Plants use immune receptors to recognize pathogen effectors and activate effector-triggered immunity (ETI); glycosylation of receptors and/or effectors can regulate immunity processes. For instance, Meloidogyne graminicola has evolved a novel effector, MgGPP, that is secreted into rice cells; this effector targets the endoplasmic reticulum (ER) and is upregulated in the early parasitic stage of M. graminicola. Notably, N-glycosylation of MgGPP is required to suppress the host response [171]. Another example is the glycosylation of flagellin. With the use of matrix-assisted laser desorption ionization-time-of-flight MS (MALDI-TOF MS) analysis, a ten-gene cluster of gigX genes, which are glycosylation island genes of Xanthomonas oryzae pv. oryzae, was proven to determine flagellin glycosylation, resulting in the regulation of motility and virulence of X. oryzae pv. oryzae [172]. SA homeostasis was also studied by proteomics. UGT76D1, a unique uridine 5′-diphospho-glycosyltransferase, plays a vital role in SA homeostasis and is associated with the immune response to PstDC3000 in Arabidopsis. After UGT76D1 expression, the formation of dihydroxybenzoic acid (DHBA) glycosides is accelerated. In addition, DHBA glycosylation may activate and increase SA synthesis. High levels of SA accumulation lead to oxidative bursts and R protein expression and ultimately to PCD and increased plant resistance to PstDC3000 [173].

Other PTMs

Protein carbonylation is the direct oxidation product of proline, lysine, arginine and threonine [174, 175]. Lysine residues are most sensitive to carbonylation and are considered to be markers of protein oxidation [176]. This PTMs leads to the loss of protein function and ultimately to the degradation of oxidized proteins [177]. The early response of plants to biotic stress is usually associated with oxidative bursts that leads to carbonylation of proteins. For example, pathogens can cause a significant increase in the carbonylation of proteins in plants [178]. In addition, the identification of oxidized amino acid residues in proteins may provide important information for the oxidation mechanism and metabolic pathway of cell vitality loss under stress [179].

Some PTMs perform immunomodulation, for example, phosphorylation, ubiquitin and sumoylation [180]. Although it is very important, identification of the kinase upstream of a known substrate remains a major challenge.
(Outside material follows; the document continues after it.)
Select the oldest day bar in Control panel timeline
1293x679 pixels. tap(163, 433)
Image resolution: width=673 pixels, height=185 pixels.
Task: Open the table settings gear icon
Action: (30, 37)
The application of proximity-dependent affinity labeling of protein complexes and targeted quantitative proteomics is a promising strategy for the discovery of unknown kinases [181–183]. Furthermore, our understanding of other PTMs, such as S-nitrosylation and sulfenylation, and the importance of these modifications for plant immune responses is increasing [9]. An in-depth understanding of the mechanisms via which PTMs promote an effective immune response will provide a dynamic and comprehensive perspective on plant immunity and provide new strategies for improving the performance of plant responses to biotic stress.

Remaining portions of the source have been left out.